*** Records for this task Section Begins ***

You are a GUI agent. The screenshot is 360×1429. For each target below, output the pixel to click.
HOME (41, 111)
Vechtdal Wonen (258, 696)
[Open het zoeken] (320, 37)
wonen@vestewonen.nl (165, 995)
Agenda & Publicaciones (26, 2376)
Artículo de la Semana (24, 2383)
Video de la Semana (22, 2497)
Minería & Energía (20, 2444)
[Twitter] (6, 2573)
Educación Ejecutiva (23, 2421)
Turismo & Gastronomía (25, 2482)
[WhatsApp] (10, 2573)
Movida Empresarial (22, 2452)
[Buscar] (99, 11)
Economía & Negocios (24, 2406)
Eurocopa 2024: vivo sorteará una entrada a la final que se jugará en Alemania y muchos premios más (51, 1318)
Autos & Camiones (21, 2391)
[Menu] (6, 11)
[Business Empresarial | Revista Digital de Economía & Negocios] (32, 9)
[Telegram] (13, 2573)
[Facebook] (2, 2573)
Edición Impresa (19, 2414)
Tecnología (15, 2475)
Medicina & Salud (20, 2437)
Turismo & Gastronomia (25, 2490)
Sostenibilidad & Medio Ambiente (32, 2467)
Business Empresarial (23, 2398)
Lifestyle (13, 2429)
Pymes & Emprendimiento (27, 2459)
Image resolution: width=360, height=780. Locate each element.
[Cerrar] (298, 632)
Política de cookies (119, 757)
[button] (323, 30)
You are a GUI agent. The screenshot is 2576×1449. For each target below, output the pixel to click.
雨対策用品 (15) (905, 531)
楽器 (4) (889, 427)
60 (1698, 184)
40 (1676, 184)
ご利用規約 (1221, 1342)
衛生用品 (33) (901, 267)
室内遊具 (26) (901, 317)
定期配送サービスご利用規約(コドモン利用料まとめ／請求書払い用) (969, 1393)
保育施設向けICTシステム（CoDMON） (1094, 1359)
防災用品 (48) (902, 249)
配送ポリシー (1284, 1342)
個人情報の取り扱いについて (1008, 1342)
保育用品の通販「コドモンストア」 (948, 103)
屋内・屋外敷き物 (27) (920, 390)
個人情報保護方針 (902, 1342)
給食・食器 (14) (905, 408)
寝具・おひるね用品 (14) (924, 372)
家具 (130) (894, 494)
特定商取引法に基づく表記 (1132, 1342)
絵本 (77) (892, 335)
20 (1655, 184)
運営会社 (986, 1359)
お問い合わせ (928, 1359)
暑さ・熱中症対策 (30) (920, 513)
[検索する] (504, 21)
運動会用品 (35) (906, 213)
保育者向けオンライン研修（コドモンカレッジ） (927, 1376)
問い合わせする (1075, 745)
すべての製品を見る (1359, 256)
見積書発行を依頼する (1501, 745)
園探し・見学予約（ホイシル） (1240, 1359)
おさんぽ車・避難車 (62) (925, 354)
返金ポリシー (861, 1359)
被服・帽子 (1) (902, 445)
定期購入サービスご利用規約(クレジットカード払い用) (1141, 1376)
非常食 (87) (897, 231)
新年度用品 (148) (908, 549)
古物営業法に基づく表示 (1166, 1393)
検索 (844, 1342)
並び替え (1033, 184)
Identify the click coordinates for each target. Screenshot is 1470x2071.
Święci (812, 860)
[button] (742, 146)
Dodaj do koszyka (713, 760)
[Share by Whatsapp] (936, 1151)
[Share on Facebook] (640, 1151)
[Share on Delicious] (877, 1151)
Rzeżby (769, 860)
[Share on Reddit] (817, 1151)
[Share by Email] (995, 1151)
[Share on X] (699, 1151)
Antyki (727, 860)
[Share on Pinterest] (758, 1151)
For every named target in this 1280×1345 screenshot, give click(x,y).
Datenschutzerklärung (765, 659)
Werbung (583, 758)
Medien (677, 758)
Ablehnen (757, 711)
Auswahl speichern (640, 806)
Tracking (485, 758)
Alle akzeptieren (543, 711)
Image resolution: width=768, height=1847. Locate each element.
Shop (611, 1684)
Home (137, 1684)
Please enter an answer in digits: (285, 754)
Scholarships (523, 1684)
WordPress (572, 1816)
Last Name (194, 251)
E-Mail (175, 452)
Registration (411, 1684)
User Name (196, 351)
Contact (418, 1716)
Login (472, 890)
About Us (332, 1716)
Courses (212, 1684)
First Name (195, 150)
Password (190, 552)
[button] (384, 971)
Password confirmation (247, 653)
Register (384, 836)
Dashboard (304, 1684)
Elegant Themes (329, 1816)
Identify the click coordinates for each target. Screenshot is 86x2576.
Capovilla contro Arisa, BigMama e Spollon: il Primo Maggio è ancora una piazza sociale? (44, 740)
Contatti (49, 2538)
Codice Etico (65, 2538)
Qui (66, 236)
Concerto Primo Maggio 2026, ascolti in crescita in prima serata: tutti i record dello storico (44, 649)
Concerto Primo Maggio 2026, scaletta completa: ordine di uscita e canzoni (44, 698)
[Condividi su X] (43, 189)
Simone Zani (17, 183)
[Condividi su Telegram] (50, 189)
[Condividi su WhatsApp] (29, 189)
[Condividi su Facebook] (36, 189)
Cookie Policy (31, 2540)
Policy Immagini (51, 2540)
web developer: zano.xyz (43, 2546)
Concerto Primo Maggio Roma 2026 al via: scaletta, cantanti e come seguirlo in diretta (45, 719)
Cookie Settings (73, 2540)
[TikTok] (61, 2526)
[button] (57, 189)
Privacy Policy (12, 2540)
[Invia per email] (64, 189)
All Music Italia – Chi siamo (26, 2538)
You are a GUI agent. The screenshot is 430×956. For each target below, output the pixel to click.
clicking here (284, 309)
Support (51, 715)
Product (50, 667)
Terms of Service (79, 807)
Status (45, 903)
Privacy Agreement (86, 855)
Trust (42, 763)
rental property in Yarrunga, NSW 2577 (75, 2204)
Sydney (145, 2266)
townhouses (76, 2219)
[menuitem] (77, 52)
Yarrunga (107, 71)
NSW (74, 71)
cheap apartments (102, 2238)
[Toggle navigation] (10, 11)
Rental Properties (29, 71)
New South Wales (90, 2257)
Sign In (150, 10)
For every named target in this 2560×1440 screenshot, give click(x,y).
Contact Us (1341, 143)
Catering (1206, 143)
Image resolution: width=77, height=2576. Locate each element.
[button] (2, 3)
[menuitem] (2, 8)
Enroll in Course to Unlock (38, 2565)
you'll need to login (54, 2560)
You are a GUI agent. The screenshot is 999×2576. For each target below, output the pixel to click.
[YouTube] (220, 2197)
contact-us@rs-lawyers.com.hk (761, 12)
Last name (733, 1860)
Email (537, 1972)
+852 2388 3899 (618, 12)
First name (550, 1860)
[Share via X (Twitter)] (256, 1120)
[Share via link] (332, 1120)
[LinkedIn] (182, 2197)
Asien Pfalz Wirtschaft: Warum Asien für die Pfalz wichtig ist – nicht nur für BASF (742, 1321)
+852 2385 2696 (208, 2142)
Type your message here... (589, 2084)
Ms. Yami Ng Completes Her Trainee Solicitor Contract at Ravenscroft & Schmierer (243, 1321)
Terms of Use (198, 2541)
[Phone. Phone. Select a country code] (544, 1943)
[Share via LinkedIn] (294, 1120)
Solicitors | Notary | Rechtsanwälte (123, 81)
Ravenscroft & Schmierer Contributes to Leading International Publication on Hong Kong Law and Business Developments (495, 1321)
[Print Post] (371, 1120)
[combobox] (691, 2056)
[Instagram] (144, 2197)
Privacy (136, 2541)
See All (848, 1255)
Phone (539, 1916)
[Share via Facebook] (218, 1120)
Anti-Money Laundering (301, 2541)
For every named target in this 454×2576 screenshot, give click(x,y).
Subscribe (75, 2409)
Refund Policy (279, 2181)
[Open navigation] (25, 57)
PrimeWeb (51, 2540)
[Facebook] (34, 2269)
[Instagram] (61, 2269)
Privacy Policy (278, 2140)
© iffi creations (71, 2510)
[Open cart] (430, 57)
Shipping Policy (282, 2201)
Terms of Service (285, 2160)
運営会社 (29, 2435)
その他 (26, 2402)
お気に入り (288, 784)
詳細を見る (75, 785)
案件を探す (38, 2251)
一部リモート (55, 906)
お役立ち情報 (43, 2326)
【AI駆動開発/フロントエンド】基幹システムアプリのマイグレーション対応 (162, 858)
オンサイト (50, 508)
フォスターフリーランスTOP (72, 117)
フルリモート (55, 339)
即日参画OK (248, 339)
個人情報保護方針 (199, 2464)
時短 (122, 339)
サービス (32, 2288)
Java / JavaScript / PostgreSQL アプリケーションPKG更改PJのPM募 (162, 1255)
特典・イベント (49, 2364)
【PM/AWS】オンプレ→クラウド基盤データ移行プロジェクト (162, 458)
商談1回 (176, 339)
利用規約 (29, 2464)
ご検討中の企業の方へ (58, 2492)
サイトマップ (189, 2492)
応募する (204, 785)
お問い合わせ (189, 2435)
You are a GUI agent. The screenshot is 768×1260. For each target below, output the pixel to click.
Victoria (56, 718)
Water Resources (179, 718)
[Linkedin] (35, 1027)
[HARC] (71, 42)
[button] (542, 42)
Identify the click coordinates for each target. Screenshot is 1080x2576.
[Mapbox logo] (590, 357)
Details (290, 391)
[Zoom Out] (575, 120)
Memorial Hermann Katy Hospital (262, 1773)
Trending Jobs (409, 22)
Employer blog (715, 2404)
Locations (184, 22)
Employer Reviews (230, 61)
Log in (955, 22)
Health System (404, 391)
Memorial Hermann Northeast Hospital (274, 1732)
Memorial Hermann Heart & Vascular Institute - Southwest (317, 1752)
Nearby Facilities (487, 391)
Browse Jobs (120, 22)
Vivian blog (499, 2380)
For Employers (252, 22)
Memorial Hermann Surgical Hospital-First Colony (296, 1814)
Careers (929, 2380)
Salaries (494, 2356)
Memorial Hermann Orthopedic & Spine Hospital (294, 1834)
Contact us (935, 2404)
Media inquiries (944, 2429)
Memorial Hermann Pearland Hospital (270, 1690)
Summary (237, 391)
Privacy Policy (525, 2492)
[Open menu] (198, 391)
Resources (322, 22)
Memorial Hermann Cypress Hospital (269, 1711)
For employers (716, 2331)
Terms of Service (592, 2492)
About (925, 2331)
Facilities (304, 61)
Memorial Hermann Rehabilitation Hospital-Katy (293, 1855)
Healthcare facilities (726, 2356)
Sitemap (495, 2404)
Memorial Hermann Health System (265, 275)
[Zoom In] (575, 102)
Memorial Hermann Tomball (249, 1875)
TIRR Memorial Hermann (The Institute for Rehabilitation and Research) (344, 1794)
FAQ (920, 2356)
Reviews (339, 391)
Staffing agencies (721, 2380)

*** Records for this task Section Ends ***

* Work required
Find the line with "問い合わせする (1075, 745)" in the material above. Reproduce it and each line after it up to and including the line with "Courses (212, 1684)".

* Task output
問い合わせする (1075, 745)
すべての製品を見る (1359, 256)
見積書発行を依頼する (1501, 745)
園探し・見学予約（ホイシル） (1240, 1359)
おさんぽ車・避難車 (62) (925, 354)
返金ポリシー (861, 1359)
被服・帽子 (1) (902, 445)
定期購入サービスご利用規約(クレジットカード払い用) (1141, 1376)
非常食 (87) (897, 231)
新年度用品 (148) (908, 549)
古物営業法に基づく表示 (1166, 1393)
検索 (844, 1342)
並び替え (1033, 184)
Identify the click coordinates for each target. Screenshot is 1470x2071.
Święci (812, 860)
[button] (742, 146)
Dodaj do koszyka (713, 760)
[Share by Whatsapp] (936, 1151)
[Share on Facebook] (640, 1151)
[Share on Delicious] (877, 1151)
Rzeżby (769, 860)
[Share on Reddit] (817, 1151)
[Share by Email] (995, 1151)
[Share on X] (699, 1151)
Antyki (727, 860)
[Share on Pinterest] (758, 1151)
For every named target in this 1280×1345 screenshot, give click(x,y).
Datenschutzerklärung (765, 659)
Werbung (583, 758)
Medien (677, 758)
Ablehnen (757, 711)
Auswahl speichern (640, 806)
Tracking (485, 758)
Alle akzeptieren (543, 711)
Image resolution: width=768, height=1847. Locate each element.
Shop (611, 1684)
Home (137, 1684)
Please enter an answer in digits: (285, 754)
Scholarships (523, 1684)
WordPress (572, 1816)
Last Name (194, 251)
E-Mail (175, 452)
Registration (411, 1684)
User Name (196, 351)
Contact (418, 1716)
Login (472, 890)
About Us (332, 1716)
Courses (212, 1684)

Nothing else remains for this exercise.